Saturday, 14 January 2017

Film Review: The Bye Bye Man

"Don't Say It, Don't Think It..."


Of all of the many cinematic genres within the spectrum of movie-making today, horror is perhaps the one arguably hardest to crack successfully, particularly in recent years where the generic formulaic feel of "cattle-prod" cinema has been the default setting for many poor examples of the genre, resulting inevitably in shoddy critical examinations and even worse box office figures, leading many to come to the conclusion that perhaps the genre as a whole is ever-so swiftly running out of steam. In the case of The Bye Bye Man, it comes as no real surprise that not only is this embarrassment of a horror more than happy to settle into such preconceived notions, but it is a film which insults the intelligence of even the most amateur of horror fanatics, with a non-existent sense of threat grinding its' way into submission alongside a clunky, cliche-ridden screenplay, one which is stretched to the limit in order to splutter some sort of reason for existence upon the big screen when it undeniably belongs within the straight-to-DVD bargain bin in your local supermarket. As you might be able to tell, The Bye Bye Man is an utter, utter, utter work of horror from beginning to end. Just not in a good way. 
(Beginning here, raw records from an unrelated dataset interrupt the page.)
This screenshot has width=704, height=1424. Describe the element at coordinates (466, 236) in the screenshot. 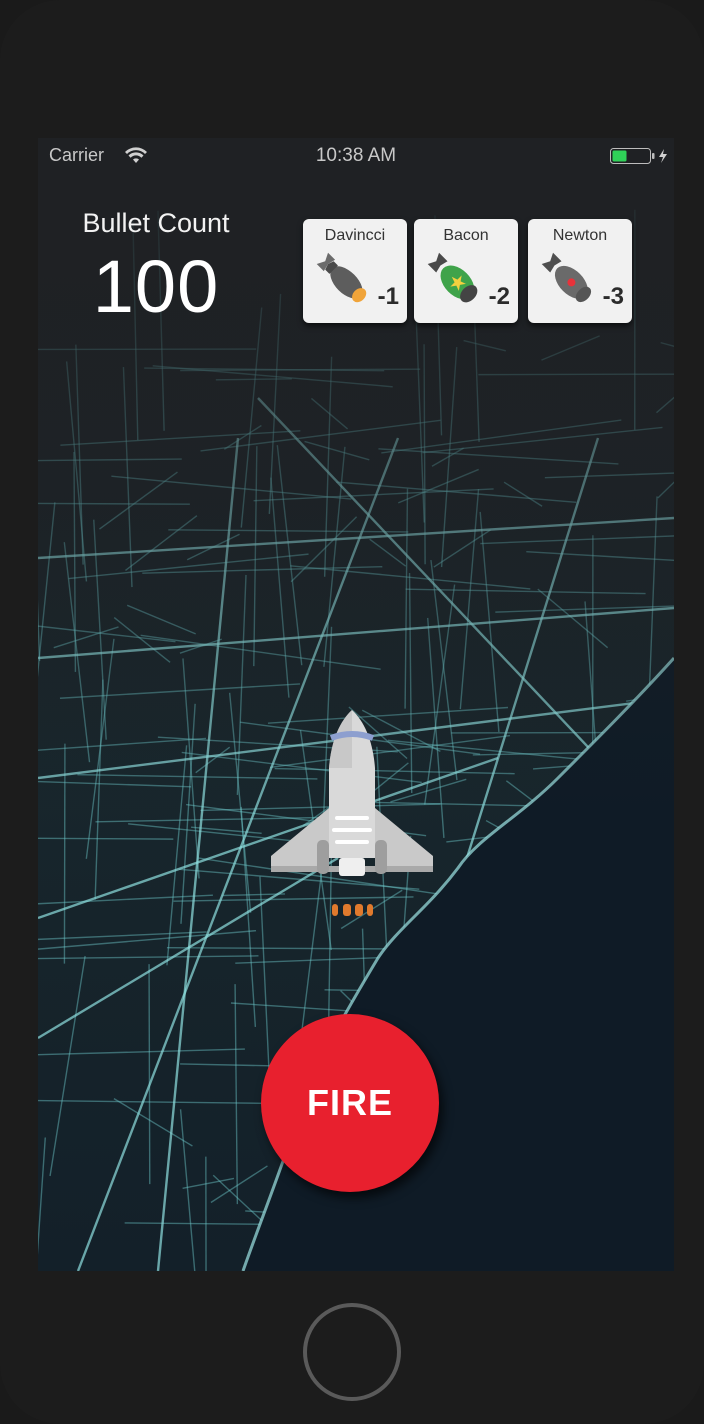

I see `weapon-name: Bacon` at that location.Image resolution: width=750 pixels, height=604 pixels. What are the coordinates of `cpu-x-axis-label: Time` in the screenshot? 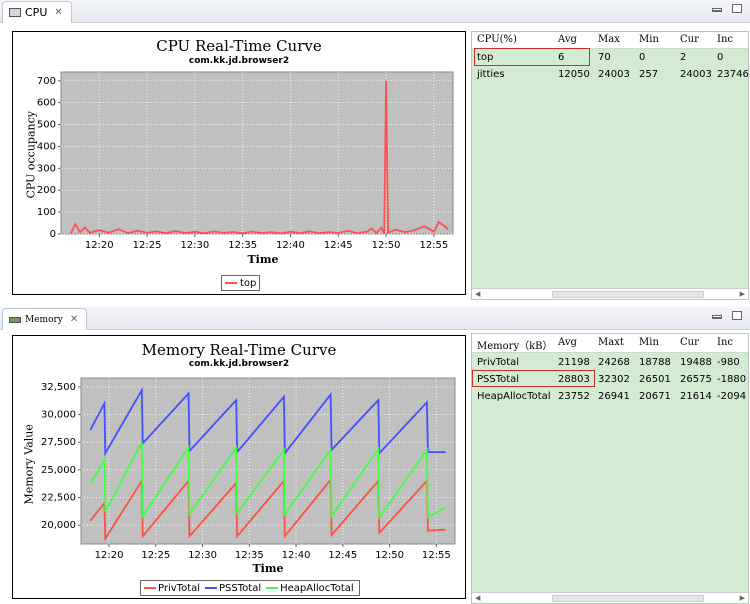 It's located at (263, 260).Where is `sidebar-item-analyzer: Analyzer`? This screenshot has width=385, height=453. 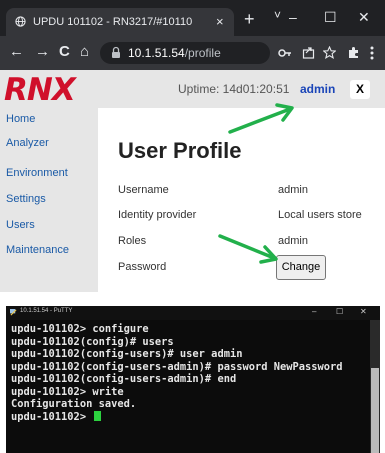
sidebar-item-analyzer: Analyzer is located at coordinates (28, 143).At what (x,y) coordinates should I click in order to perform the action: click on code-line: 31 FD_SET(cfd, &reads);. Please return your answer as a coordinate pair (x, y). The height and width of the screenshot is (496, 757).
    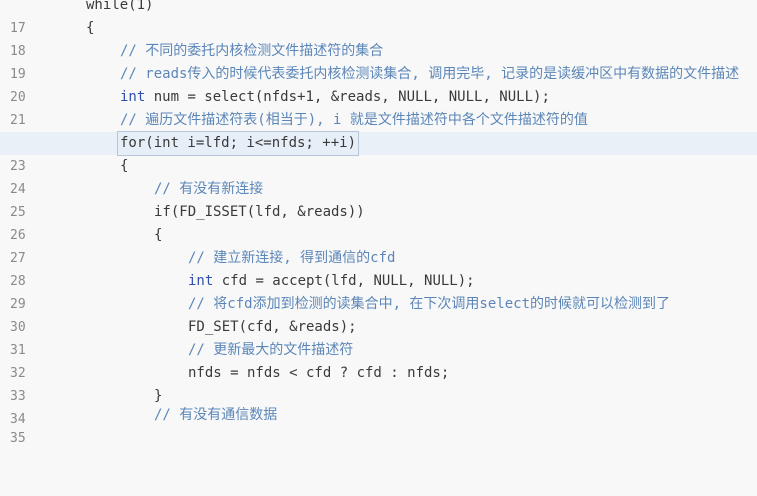
    Looking at the image, I should click on (378, 337).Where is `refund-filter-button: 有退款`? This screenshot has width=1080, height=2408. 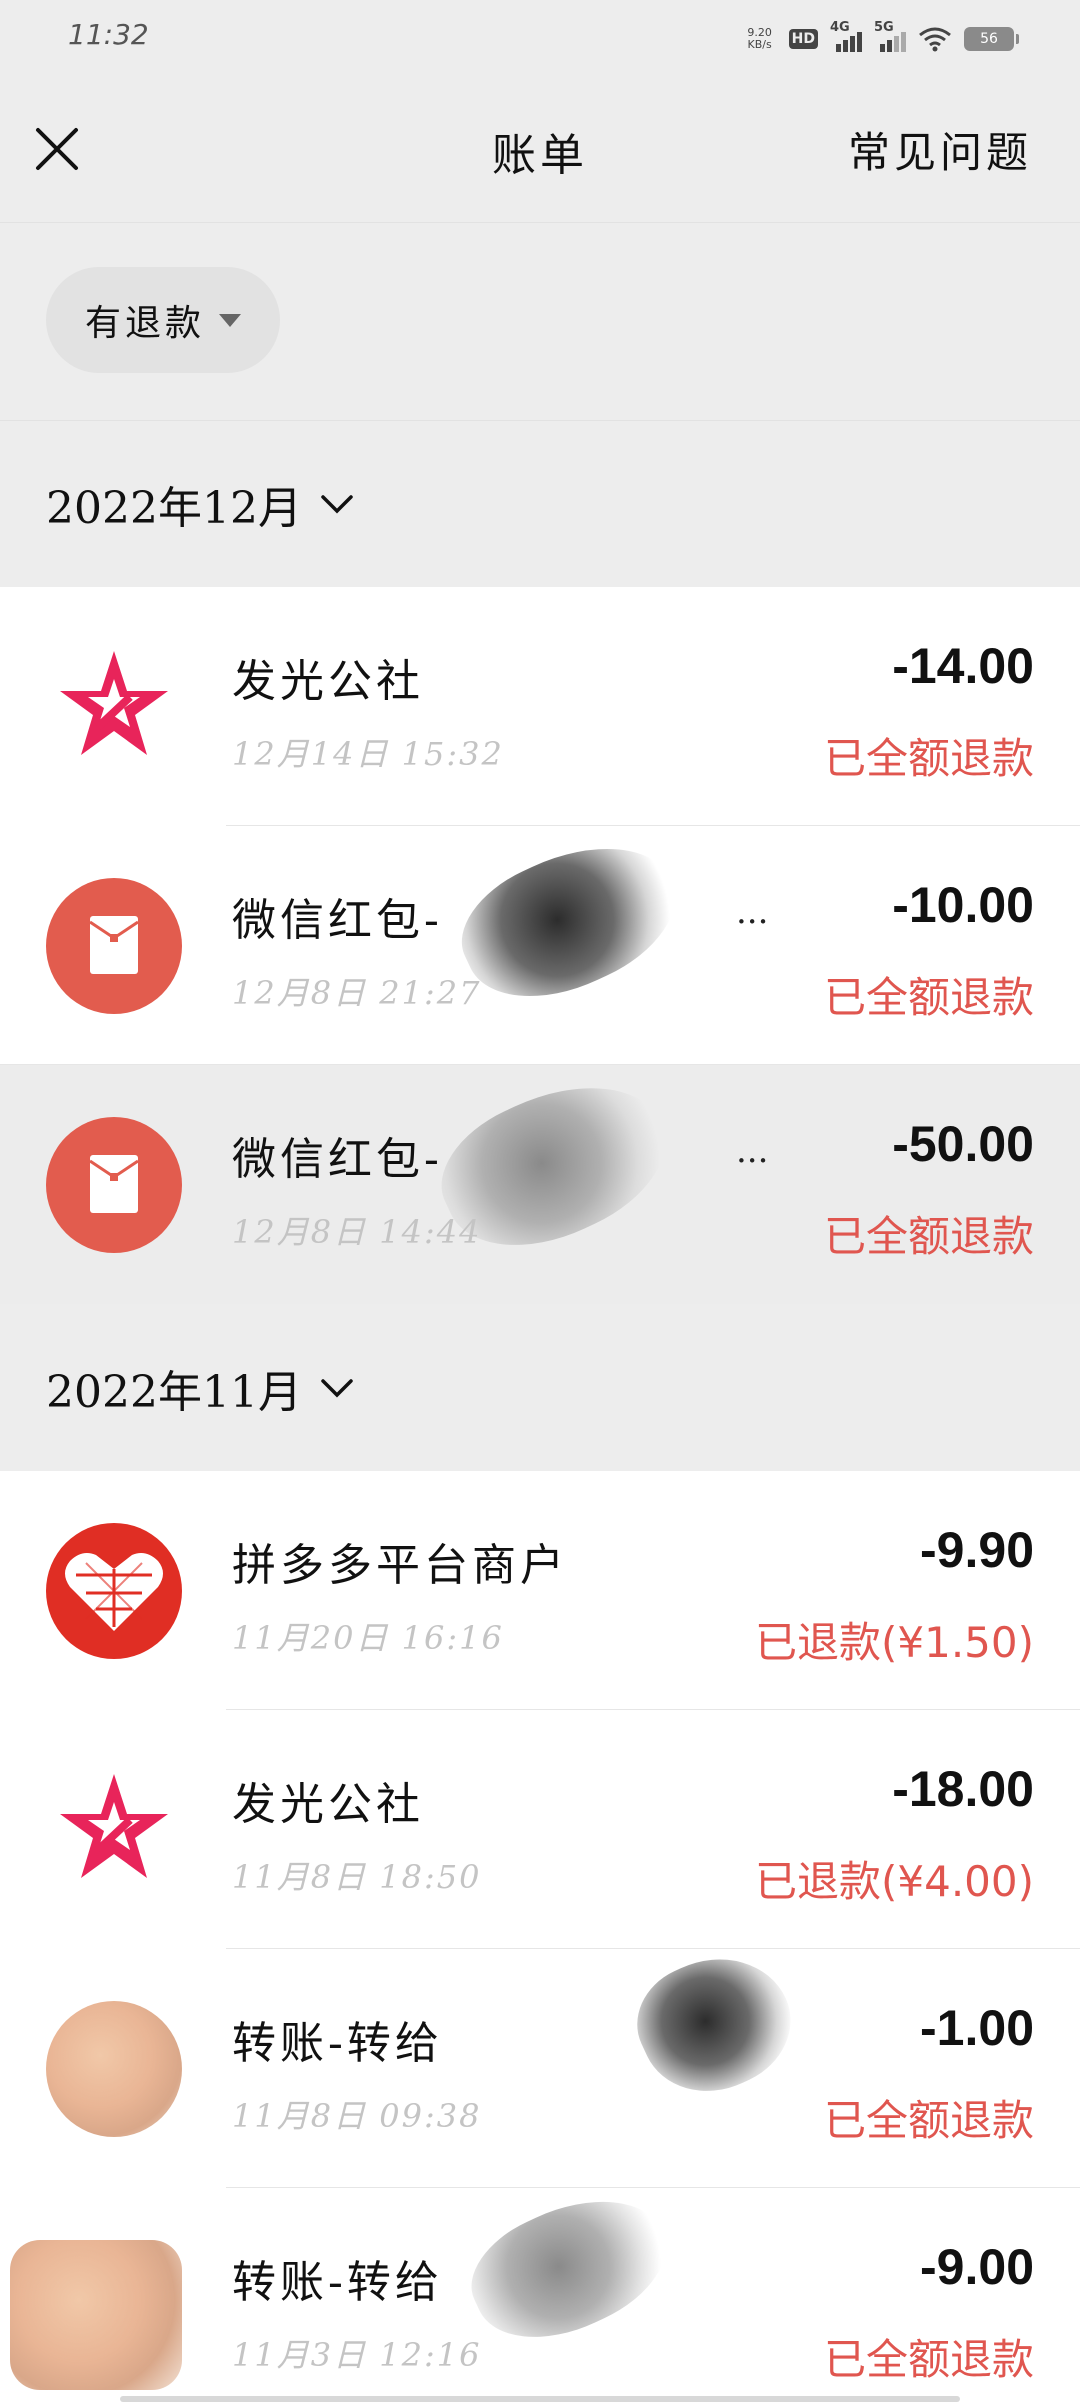 refund-filter-button: 有退款 is located at coordinates (163, 320).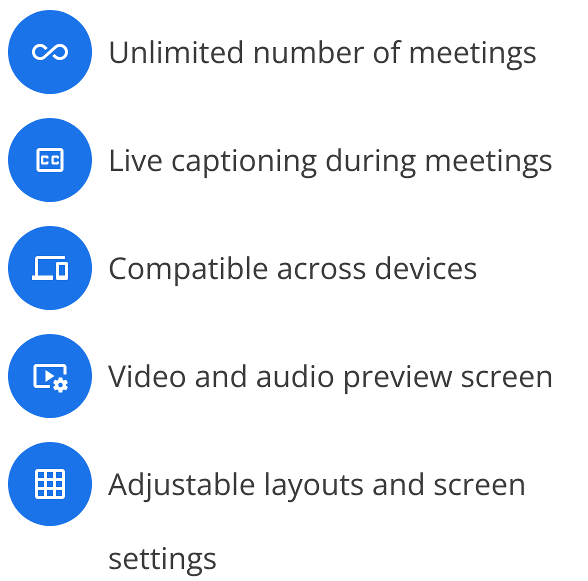  Describe the element at coordinates (293, 268) in the screenshot. I see `feature-label: Compatible across devices` at that location.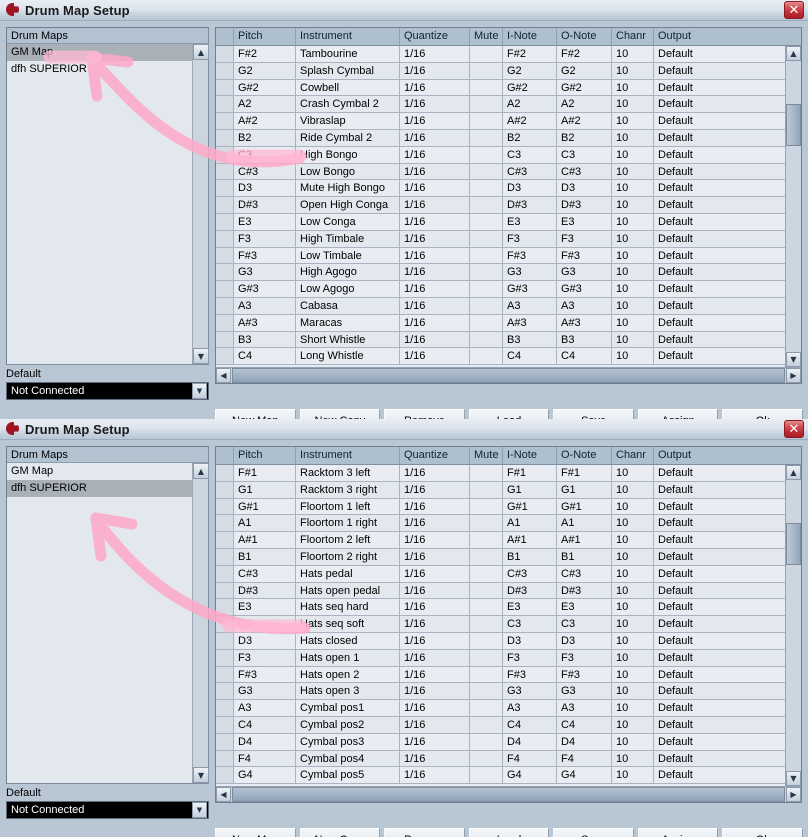  Describe the element at coordinates (348, 138) in the screenshot. I see `cell-instrument: Ride Cymbal 2` at that location.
With a premise which blatantly rips off everything from The Babadook to A Nightmare on Elm Street, The Bye Bye Man suffers from a fundamental issue of being mouth-gapingly stupid both in execution and production. A trio of leading characters you really don't care about, a leading bogey-man who isn't scary in the slightest, a cop-out ending which obviously is there for franchising potential and more laughs than scares is a selection of the many issues surrounding the film, one which is directed with no real sense of character by Stacy Title and includes strange, off-kilter cameos from the likes of Carrie-Anne Moss and Faye Dunaway who can only be involved in the project due to the promise of a improved bank balance. Whilst I can enjoy stupid, b-movie silliness as much as the next person, The Bye Bye Man really has nothing at all in its' favour, an overly cheap knock off a horror movie which needs to make the most of its' short stint in the cinema in order to recuperate the cost to create its' sheer awfulness, awfulness which can only result in being a film you simply have to leave by saying bye bye man. Yeah, I know.